- [Provided text]:
□ □ □ □ □ □ □

18
Risk Management
Principal risks and uncertainties
The Group has determined its key principal risks as those
risks that the Group considers material and which could
have a significant impact on the Group’s financial position,
its operations and/or reputation.
Risk management
The Group’s principal risk management process comprises
risk registers and reviews, control risk self-assessment
and a Risk Management Committee. The Group faces a
diverse range of risks and uncertainties which could have
an adverse effect on its success if not managed. The Group
has designed and embedded a risk management process
to identify and monitor potential risks and uncertainties
relevant to the Group and then seeks to eliminate or reduce
these to the lowest extent possible to protect the business,
its people and customers, and support delivery of its
strategy.
The risk management process is intended to mitigate
and reduce risk to the lowest extent possible, but cannot
eliminate all risks to the Group and its businesses. The
Group’s risk management process and controls can only
provide reasonable and not absolute assurance against
material misstatement or loss.
The risk management process incorporates both top-down
and bottom-up elements to the identification, evaluation
and management of risks. Mitigating controls are identified
and opportunities for the enhancement are implemented.

□ □ □ □ □ □ □

- [Material provided]:
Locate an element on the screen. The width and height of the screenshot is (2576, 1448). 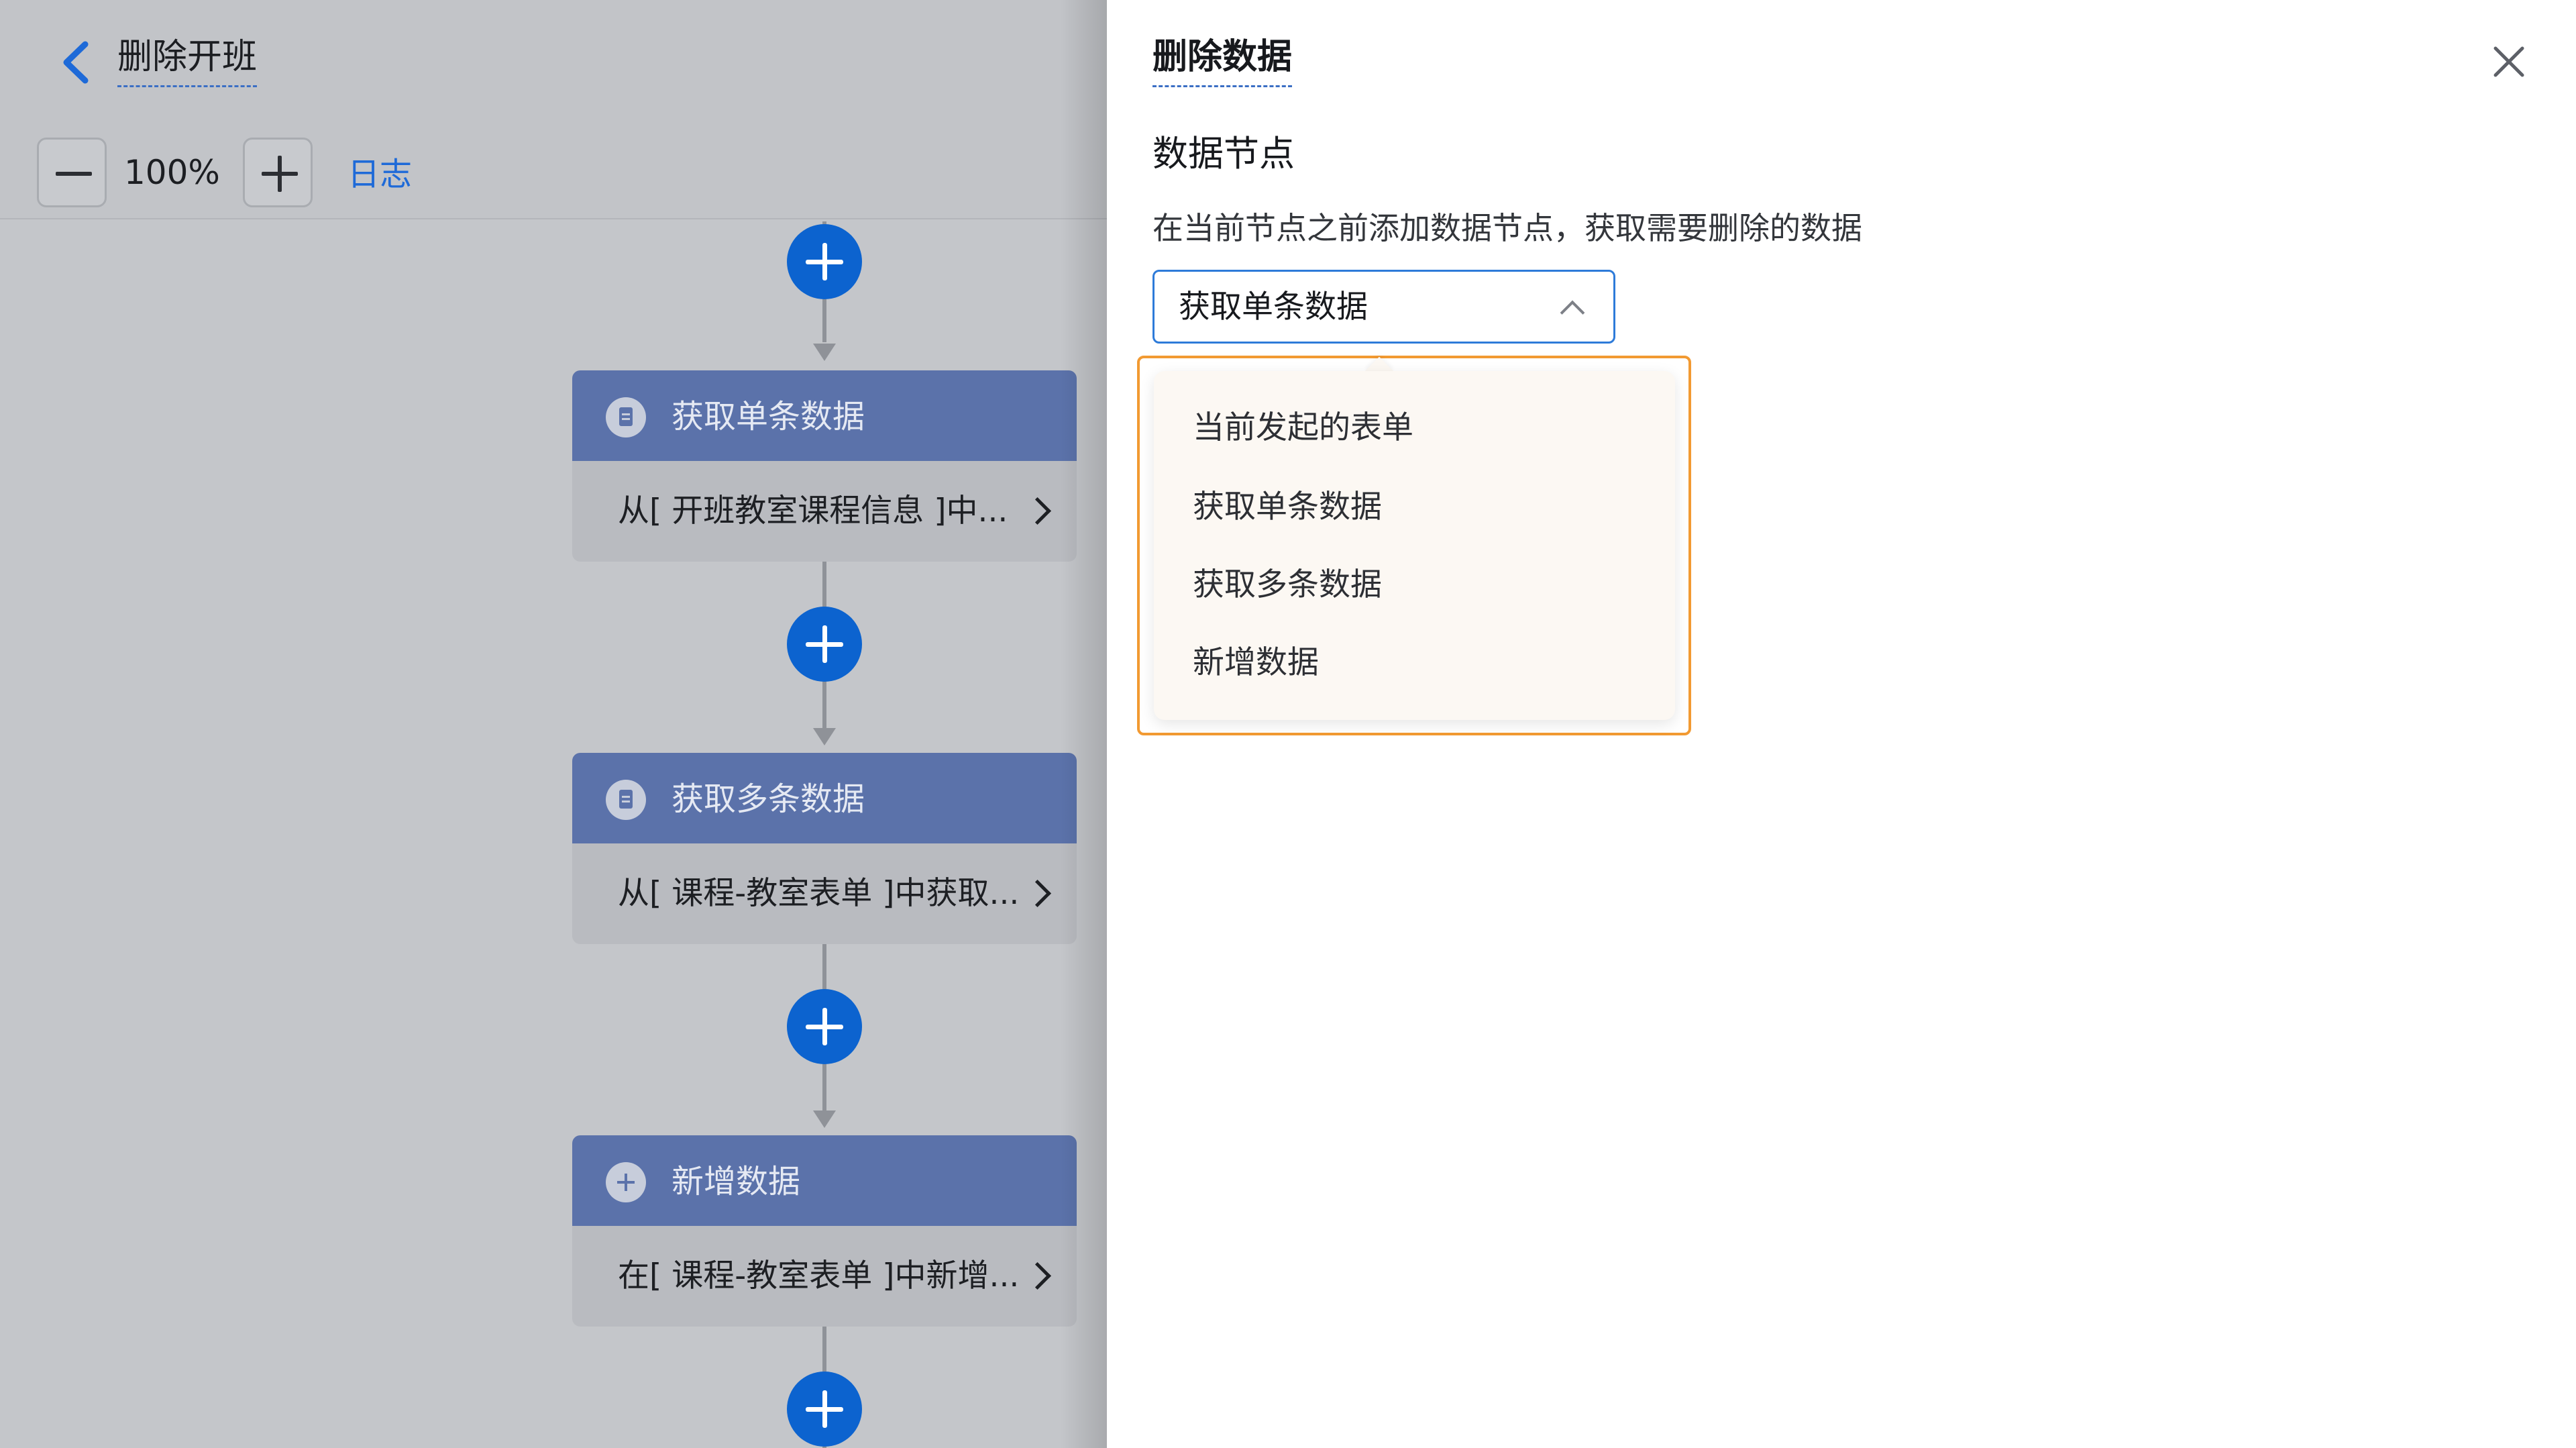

□ □ □ □ □ □ □

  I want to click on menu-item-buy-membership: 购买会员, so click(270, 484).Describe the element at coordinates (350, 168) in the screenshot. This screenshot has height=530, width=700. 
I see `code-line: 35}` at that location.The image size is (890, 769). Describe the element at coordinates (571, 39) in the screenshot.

□ □ □ □ □ □ □

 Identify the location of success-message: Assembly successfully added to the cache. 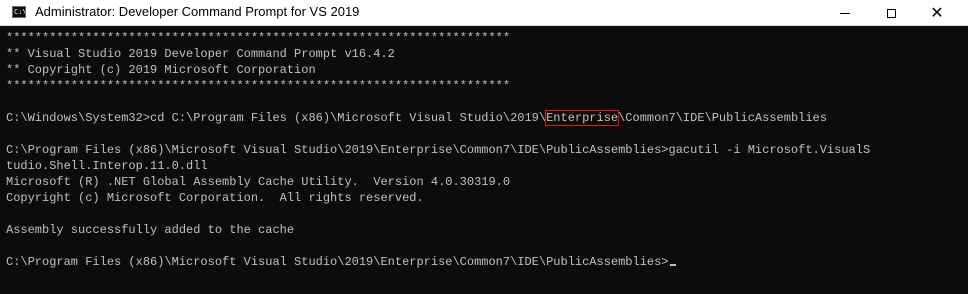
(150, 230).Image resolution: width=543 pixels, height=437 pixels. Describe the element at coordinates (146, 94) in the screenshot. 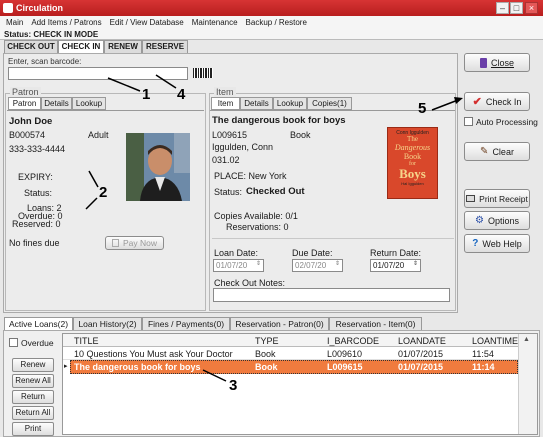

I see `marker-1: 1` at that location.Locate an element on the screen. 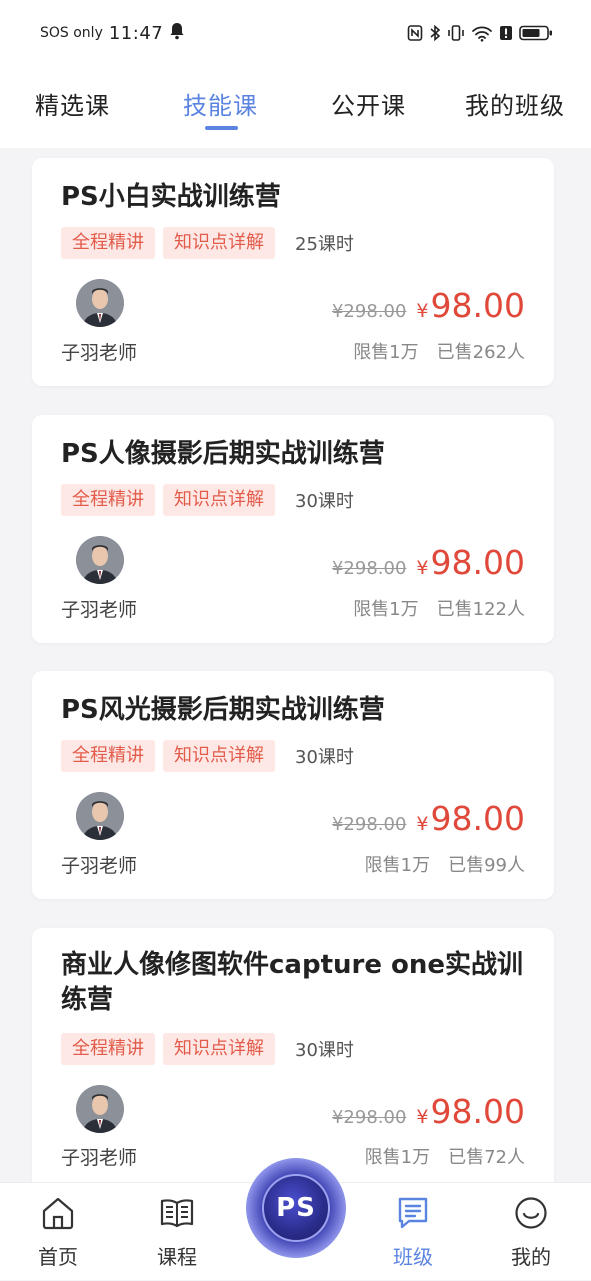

□ □ □ □ □ □ □

- [Tasks to carry out]:
1. According to the risk management text, what does the Group's principal risk management process comprise?
2. Continue the text on the Group's risk management from its last sentence.
The material comes from a source unrelated to the risk management text.

- [Answers in order]:
1. Risk registers and reviews, control risk self-assessment and a Risk Management Committee.

2.
Risk governance
The Board of Management is ultimately responsible for the
Group’s system of risk management and internal controls,
and reviews their effectiveness on an annual basis.
Risk overview
The Board of Management recognises that the risks faced
by the Group change and it regularly assesses risks to
manage and mitigate any impact.
Summarised are the key risks, not in order of significance,
that the Board of Management has identified as the primary
risks to the Group’s successful financial performance,
reputation or operations as at the year ended 31 December
2016.
Financial risk management
Whistl Limited has established processes to identify,
monitor, mitigate and where feasible, eliminate these risks.
MARKET RISK
The Group’s activities are principally provided to UK
businesses and, as a result, the fortunes of the business
are linked to the general health of the UK economy. The
Group’s exposure is limited by having a broad customer
base but the business remains exposed to the vagaries
in marketing budget expenditure that was disrupted
by e-substitution and recession and the continuing
evolution of the market.
REGULATORY RISK
The Group operates in a regulated market which
affords a level of protection against any anti-
competitive behaviour, mandates access to Royal
Mail’s network and controls elements of Royal Mail’s
pricing. The Regulator, Ofcom, has recently conducted
a Fundamental Regulatory Review and concluded
that these protections should extend until 2022.
Management considers this risk to be manageable.
PRICE RISK
Pricing of Royal Mail services is determined by Royal
Mail but is monitored by Ofcom.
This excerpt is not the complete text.